__What the task requires__
Convert the lines below, starting with the line containing "Task: Open dropdown arrow next to 共享" and running through the end of the records, into a JSON list of strings with one string per line and blank lines omitted.

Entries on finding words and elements

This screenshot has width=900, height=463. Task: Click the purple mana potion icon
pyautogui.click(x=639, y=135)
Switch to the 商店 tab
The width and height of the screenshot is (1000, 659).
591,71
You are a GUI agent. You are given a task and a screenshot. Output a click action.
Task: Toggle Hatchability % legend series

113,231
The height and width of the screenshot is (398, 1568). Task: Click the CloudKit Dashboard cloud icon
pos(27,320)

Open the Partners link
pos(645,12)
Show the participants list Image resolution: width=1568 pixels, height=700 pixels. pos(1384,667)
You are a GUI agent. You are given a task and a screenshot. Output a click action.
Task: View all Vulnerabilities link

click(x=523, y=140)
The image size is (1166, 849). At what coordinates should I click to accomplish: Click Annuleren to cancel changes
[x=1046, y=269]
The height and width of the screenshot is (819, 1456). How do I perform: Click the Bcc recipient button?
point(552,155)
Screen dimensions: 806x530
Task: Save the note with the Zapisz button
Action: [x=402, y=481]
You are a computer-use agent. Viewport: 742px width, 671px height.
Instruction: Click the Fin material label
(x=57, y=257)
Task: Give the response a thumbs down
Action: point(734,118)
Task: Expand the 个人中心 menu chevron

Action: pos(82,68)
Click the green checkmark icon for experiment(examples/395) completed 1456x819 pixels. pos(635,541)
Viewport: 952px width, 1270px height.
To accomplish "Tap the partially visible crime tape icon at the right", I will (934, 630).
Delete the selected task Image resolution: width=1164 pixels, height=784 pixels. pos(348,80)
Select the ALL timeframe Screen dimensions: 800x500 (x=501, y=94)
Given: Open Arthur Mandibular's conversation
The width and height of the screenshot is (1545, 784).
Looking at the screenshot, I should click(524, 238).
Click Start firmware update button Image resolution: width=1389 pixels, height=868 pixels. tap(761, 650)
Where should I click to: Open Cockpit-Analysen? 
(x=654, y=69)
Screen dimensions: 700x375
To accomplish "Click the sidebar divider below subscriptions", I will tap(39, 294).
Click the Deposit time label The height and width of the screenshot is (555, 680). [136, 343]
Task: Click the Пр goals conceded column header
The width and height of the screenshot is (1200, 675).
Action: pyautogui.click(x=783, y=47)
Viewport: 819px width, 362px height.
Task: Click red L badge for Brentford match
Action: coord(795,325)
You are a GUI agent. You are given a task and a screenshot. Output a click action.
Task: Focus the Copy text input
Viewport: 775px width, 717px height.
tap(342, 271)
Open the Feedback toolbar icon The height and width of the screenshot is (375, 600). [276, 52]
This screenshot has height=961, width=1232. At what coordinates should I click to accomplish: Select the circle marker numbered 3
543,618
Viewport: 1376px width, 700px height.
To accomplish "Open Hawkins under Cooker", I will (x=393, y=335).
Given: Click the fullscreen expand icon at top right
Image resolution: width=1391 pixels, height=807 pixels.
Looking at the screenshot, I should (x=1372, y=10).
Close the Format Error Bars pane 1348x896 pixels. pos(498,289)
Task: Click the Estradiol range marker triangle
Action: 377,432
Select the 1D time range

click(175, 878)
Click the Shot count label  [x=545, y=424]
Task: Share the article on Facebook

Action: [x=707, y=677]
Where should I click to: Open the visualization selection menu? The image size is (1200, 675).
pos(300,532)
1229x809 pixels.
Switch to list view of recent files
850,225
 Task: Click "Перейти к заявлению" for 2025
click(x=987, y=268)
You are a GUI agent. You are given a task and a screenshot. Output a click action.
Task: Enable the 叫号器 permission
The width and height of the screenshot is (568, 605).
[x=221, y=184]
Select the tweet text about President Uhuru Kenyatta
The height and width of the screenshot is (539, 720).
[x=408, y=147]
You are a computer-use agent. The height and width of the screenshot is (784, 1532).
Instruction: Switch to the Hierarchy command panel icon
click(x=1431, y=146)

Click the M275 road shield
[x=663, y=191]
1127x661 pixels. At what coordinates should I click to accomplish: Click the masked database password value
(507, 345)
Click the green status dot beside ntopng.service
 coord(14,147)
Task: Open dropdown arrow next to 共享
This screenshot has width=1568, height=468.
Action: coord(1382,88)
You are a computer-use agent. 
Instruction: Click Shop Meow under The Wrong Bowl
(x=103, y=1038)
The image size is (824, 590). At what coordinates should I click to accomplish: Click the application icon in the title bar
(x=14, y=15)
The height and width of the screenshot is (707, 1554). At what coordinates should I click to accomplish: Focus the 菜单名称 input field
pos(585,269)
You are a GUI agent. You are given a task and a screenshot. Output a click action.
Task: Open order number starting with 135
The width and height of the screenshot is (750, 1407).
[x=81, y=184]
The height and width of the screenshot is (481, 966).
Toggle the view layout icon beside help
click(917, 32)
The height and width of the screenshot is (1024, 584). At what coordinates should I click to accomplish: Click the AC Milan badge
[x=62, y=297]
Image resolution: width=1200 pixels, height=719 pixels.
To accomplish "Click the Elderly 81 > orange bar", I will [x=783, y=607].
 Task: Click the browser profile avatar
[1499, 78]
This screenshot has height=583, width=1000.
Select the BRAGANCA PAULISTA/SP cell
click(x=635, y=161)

__Solution for this problem__
[
  "Task: Open dropdown arrow next to 共享",
  "This screenshot has width=1568, height=468.",
  "Action: coord(1382,88)",
  "You are a computer-use agent. ",
  "Instruction: Click Shop Meow under The Wrong Bowl",
  "(x=103, y=1038)",
  "The image size is (824, 590). At what coordinates should I click to accomplish: Click the application icon in the title bar",
  "(x=14, y=15)",
  "The height and width of the screenshot is (707, 1554). At what coordinates should I click to accomplish: Focus the 菜单名称 input field",
  "pos(585,269)",
  "You are a GUI agent. You are given a task and a screenshot. Output a click action.",
  "Task: Open order number starting with 135",
  "The width and height of the screenshot is (750, 1407).",
  "[x=81, y=184]",
  "The height and width of the screenshot is (481, 966).",
  "Toggle the view layout icon beside help",
  "click(917, 32)",
  "The height and width of the screenshot is (1024, 584). At what coordinates should I click to accomplish: Click the AC Milan badge",
  "[x=62, y=297]",
  "Image resolution: width=1200 pixels, height=719 pixels.",
  "To accomplish \"Click the Elderly 81 > orange bar\", I will [x=783, y=607].",
  " Task: Click the browser profile avatar",
  "[1499, 78]",
  "This screenshot has height=583, width=1000.",
  "Select the BRAGANCA PAULISTA/SP cell",
  "click(x=635, y=161)"
]